During her campaign, Gov. Susana Martinez said that she would not cut education. Based on revised budget numbers that were released immediately after she was elected, that went out the window. Now, Martinez is proposing very modest cuts of 1.5 percent for K-12.
It didn’t take long for the unions and other supporters of more spending to draw lines in the sand. Albuquerque Federation of Teachers President Ellen Bernstein said education “can’t take any more cuts,” while Dr. Jose Armas of the Latino/Hispano Education Improvement Task Force recently wrote, “Let’s dispel the myth that we’re throwing money at education. New Mexico has been steadily cutting education budgets for decades.”
Instead of being “cut to the bone,” however, New Mexico’s K-12 system has seen funding rise dramatically for the better part of two decades. A new study, “K-12 Spending in New Mexico: More Money, Few Results,” which relies on data from the Census Bureau’s annual “Public Education Finances” report, clearly shows that K-12 spending per-pupil has risen far faster than the rate of inflation since the late 1990s.
Back during the 1994-1995 school year, New Mexico schools spent $4,100 per pupil annually.
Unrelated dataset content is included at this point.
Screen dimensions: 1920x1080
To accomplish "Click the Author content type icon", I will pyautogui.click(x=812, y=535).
Quickly, that number started to rise at a rate that was far faster than inflation, with both Gary Johnson and Bill Richardson approving ever-growing education budgets. By the 2007-2008 school year, the last year available, New Mexico was spending $9,068 per year, per-pupil, according to the Census.
If per-pupil spending had grown at the same rate as inflation over that time period, we’d be spending less than $6,000 annually to educate that same student.
Room for modest cuts
Education budgets have not grown as quickly during the past few years (for which the Census does not have data yet) as they did during the massive run-up of past few decades, but clearly, there is room for modest cuts.
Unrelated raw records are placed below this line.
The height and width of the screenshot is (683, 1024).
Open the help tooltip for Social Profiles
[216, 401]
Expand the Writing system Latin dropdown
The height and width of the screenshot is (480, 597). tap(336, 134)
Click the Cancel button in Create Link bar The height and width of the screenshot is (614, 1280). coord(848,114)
Of course, the massive increase in spending might lead the tax-paying reader to wonder what they got for all of that money. The answer, quite simply is, not much.
In 1997, according to a report called “Graduation by the Numbers,” New Mexico graduated 56.3 percent of its students. By 2007, that number had actually declined to 54.9 percent. Also, over that time period, New Mexico remained mired at the very bottom of the National Assessment of Educational Progress, where it remains today.
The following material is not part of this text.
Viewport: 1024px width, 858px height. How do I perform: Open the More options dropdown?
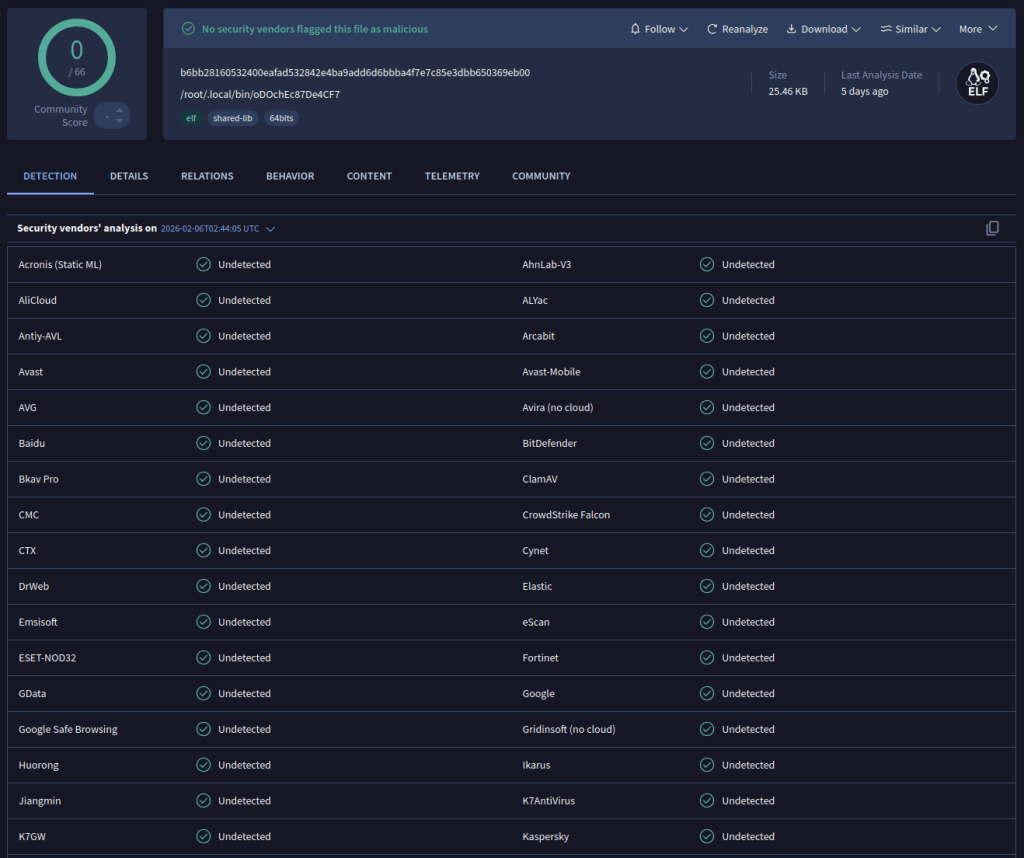978,29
Obviously, higher spending alone is not going to achieve better results. Real reforms and accountability are needed in order to boost results.
Real reforms
Gov. Martinez has embraced “The Florida Model,” which includes a variety of reforms now being considered in the Legislature. She even looked to Florida to hire Hanna Skandera to head up the Public Education Department.
Other specific reforms proposed by Gov. Martinez include grading schools on an “A-F” score, halting social promotion, and focusing a greater percentage of education resources on the classroom instead of bureaucracies and fancy buildings. If implemented correctly, these ideas will go a long way toward raising New Mexico’s poor K-12 performance.
And, although they were not specifically outlined in the governor’s initial reform proposals, parents and students must have educational options. This should include strengthening and demanding accountability from charter schools, the adoption of educational tax credits to create real choice beyond the government system, and expansion of virtual schooling options.
These and other reforms, not more money, are the keys to improving educational attainment in New Mexico. If cuts are needed in the short-term as part of the effort to close the current budget hole, the schools should do their part. Until dramatic reforms are undertaken, more money won’t save a failing system.
Gessing is the president of New Mexico’s Rio Grande Foundation, an independent, nonpartisan, tax-exempt research and educational organization dedicated to promoting prosperity for New Mexico based on principles of limited government, economic freedom and individual responsibility.